Please cite THESE papers if you use CAT.

CAT (Lartillot and Philippe 2004) is a model especially devised to account for site-specific features of protein evolution. In general, each position of a protein is under a very specific selective constraint, and as a result, only a subset of the 20 amino-acids is likely to be accepted at this position during evolutionary times. As we have shown in previous works, accounting for such site specific features is crucial, both to obtain a better statistical fit (Lartillot and Philippe 2006), and to alleviate phylogenetic artefacts, due to long branch attraction phenomena (Lartillot et al 2007). Technically, CAT is a mixture model, assuming a given number K of components (or site classes). Each component specifies a biochemical profile, which is a probability vector over the 20 amino-acids.

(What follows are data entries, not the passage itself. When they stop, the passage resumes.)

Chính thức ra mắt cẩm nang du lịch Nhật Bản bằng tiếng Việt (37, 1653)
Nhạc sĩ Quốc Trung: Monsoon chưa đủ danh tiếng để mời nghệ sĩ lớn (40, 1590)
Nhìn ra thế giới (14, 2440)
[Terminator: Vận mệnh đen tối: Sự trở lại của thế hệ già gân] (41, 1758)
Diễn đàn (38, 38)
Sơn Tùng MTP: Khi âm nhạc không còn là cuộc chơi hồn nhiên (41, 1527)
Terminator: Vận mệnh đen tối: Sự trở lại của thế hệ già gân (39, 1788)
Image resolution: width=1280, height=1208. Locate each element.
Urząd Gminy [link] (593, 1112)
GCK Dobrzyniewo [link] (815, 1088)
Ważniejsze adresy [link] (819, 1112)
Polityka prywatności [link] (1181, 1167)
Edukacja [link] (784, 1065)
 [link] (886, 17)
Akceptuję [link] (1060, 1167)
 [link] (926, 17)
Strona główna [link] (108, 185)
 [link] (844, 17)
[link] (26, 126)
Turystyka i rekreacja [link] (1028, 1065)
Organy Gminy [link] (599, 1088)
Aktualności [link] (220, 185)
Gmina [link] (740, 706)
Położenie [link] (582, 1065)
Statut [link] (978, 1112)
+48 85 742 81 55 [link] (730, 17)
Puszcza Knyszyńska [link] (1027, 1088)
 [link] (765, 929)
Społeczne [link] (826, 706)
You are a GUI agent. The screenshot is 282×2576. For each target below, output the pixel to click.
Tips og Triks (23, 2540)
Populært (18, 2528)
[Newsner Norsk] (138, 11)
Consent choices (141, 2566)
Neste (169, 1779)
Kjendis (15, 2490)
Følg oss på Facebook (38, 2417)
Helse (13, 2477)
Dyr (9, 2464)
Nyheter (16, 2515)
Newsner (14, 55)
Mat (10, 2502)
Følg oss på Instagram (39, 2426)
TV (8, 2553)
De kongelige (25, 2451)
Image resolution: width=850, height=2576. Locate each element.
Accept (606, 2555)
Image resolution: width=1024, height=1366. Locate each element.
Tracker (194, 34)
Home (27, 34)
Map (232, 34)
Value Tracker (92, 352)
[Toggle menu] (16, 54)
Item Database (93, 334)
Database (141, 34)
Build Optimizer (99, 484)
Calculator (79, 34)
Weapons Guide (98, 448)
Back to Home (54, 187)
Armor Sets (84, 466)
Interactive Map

Such a profile in turns defines a very simple amino-acid replacement process : each time a substitution event occurs, a new amino-acid is chosen at random, according to the probabilities defined by the profile. We call this a Poisson process, although it is also known as a Felsenstein1981, or proportional, amino-acid replacement process. The likelihood at each site of the alignment is then an average over all available Poisson processes defined by the mixture.